Other Parts Discussed in Thread: TMS320C6746, OMAP-L138

Hello,

We are working with target hardware that uses a TMS320C6746, mated with SDRAM.  The SDRAM memory architecture is essentially the same as that used with the OMAP-L138, with the MT46H32M16LF part.  In the process of debugging this memory design, we’ve come across the need to monitor the DDR lines connected to the SDRAM part, for both data and addressing.  However, because of the BGA and board layering, there is no way to connect debug wires to those pins, for monitoring.  Are there any alternative methods for debugging such a memory interface, and looking at those lines?  Ideally, I’d be able to control the DDR pins via Code Composer Studio, as IO or simple reads and writes, and watch their state on an oscilloscope.

Regards,

Robert

  • Robert,

    Perhaps you can explain more about exactly what you are trying to do.

    To me, 'monitoring' implies that the device is running at normal speed doing normal things and you want to watch that while it is happening. But that does not fit with the idea of CCS controlling them as IO.

    An interposer board comes to mind as the only way to get to the signals.

    CCS can easily do a simple read or write, as can the DSP code.

    Depending on what your issue is that you are trying to debug, we may have different recommendations.

    Regards,
    RandyP
  • Randy,

    Thanks for the reply.  The SDRAM, and associated interface, for our target has never been tested before.  So I wrote some basic routines for initialization, and to do simply reads and writes to the SDRAM, from the C6746.  But I'm getting unexplained results, so wanted to monitor the address and data lines, on a scope or logic analyzer.  Then I could see if the correct information is going out over the address and data lines.  Or if not, maybe it's a software/timing issue.  But the address and data lines are not available, for oscilloscope monitoring or logic analyzer, because they are buried in multiple board layers of the target hardware, plus the DSP and SDRAM are BGA, so the pins are not accessible there as well.

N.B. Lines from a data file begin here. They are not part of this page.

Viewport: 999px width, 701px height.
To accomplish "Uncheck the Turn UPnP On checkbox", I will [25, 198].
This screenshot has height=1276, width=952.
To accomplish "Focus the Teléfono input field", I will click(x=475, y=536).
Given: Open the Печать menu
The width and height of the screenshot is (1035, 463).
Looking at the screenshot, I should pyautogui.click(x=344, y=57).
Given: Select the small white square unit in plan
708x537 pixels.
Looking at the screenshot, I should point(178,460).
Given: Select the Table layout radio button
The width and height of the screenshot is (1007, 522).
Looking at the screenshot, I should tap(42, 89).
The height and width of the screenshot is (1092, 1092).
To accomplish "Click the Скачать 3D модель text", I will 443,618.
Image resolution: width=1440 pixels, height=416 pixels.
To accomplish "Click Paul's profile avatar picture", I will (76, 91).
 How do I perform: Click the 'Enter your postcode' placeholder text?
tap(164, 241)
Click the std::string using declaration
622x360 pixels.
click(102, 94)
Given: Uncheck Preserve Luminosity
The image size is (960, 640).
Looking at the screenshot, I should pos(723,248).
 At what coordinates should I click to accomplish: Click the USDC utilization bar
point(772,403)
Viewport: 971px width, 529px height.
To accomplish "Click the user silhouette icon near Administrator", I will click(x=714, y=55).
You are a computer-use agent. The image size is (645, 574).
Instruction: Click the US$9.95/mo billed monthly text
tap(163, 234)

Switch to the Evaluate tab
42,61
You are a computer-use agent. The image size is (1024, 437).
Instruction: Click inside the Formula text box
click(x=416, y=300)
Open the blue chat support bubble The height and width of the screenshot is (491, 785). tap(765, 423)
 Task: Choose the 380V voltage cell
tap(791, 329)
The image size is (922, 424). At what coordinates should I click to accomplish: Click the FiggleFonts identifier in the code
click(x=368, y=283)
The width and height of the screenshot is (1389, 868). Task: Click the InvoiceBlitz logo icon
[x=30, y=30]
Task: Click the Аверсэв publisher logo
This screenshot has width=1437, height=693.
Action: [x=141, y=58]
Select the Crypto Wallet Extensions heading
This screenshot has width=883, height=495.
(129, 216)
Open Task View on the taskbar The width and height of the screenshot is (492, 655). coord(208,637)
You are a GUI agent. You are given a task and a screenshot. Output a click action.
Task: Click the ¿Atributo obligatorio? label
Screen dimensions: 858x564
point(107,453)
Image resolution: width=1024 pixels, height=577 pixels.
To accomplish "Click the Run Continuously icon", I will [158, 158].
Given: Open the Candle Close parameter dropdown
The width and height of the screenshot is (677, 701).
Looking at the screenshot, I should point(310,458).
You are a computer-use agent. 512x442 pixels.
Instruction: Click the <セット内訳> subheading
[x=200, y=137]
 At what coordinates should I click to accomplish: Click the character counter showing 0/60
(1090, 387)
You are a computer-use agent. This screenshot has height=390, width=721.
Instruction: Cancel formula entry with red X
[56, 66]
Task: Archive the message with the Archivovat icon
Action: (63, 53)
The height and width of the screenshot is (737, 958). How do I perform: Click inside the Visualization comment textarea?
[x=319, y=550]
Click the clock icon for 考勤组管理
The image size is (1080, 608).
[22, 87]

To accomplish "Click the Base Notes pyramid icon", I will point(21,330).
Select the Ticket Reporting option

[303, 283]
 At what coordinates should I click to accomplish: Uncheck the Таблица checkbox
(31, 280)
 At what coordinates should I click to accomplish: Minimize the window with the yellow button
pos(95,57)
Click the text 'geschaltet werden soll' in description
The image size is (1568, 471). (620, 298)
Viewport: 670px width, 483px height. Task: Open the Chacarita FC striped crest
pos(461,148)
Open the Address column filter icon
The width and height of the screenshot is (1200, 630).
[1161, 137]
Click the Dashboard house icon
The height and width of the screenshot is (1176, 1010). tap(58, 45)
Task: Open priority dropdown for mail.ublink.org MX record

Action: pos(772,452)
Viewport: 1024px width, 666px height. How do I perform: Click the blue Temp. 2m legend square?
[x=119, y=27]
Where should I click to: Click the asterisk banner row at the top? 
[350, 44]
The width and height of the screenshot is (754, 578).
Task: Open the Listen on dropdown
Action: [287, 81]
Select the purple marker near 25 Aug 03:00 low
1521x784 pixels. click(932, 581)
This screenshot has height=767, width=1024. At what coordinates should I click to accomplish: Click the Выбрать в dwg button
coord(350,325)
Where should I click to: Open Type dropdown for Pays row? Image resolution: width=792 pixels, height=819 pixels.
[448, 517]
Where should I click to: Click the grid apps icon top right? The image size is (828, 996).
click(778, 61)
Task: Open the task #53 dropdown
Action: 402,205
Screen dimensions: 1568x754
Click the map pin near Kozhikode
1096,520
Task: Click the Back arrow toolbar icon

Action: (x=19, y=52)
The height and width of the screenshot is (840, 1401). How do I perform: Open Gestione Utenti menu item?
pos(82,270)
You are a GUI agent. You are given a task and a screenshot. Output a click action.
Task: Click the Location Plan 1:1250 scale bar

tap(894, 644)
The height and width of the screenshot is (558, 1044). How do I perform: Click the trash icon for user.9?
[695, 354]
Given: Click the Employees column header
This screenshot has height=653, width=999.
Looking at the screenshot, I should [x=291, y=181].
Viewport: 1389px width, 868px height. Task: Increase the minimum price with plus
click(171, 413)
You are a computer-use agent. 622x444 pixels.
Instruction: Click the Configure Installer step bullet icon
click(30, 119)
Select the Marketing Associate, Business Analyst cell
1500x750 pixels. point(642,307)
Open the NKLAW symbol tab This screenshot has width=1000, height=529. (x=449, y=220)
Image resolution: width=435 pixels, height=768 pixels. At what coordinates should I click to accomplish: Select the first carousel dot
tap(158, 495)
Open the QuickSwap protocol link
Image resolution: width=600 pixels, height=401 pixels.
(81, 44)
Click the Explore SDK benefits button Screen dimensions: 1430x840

    The IO idea was to see if CCS could set those address and data lines as IO, and just change the state of them in CCS, and see if the actual signal coming out of the DSP changed accordingly.  It would be the same as doing simple reads or writes, but on a individual address or data line basis, and at a slower/controlled rate.  

    Maybe the first thing to do, though, is show you the results I'm getting now.  Maybe it can be resolved without monitoring of the hardware lines.  I've attached a picture that shows the basic memory write that I'm doing.  I'm writing values 0 though 9 to the first 10 addresses of the SDRAM.  But, as you can see in the memory window at 0xC0000000, the first location is not 0, as expected, and everything is offset by 1 location.  Would you have any insight into what could be causing this?

    Regards,

    Robert

  • This looks like a DQS timing issue. On this particular device the timing is determined by the routing of the DQGATE signals. Can you please share the length of your CK net as well as your DQS0 and DQS1 nets?

    There should be a trace routed from DQGATE0 to DQGATE1 that is equal to the sum of the length of the CK net plus the average length of the DQS0 and DQS1 nets. How long is that trace on your board?
  • Hi Brad,

    I've referred this to our hardware design engineer, and we'll get back to you.

    Thanks,
    Robert
  • Brad,

    Here are the answers to your question, with a follow-up question:

    G72= length CLKP 19.56615mm
    G75= length CLKN 20.42372mm
    G79= length DQS0 17.10168mm
    G82= length DQS1 17.56169mm

    DQGATE length Was calculated:
    AVERAGE(G72,G75)+AVERAGE(G79,G82)= 37.32662mm

    Should have been calculated?
    G72+G75+AVERAGE(G79,G82)= 57.321555mm

    Please advise,
    Robert
  • Robert56682 said:
    DQGATE length Was calculated:
    AVERAGE(G72,G75)+AVERAGE(G79,G82)= 37.32662mm

    That's correct for differential clock lines.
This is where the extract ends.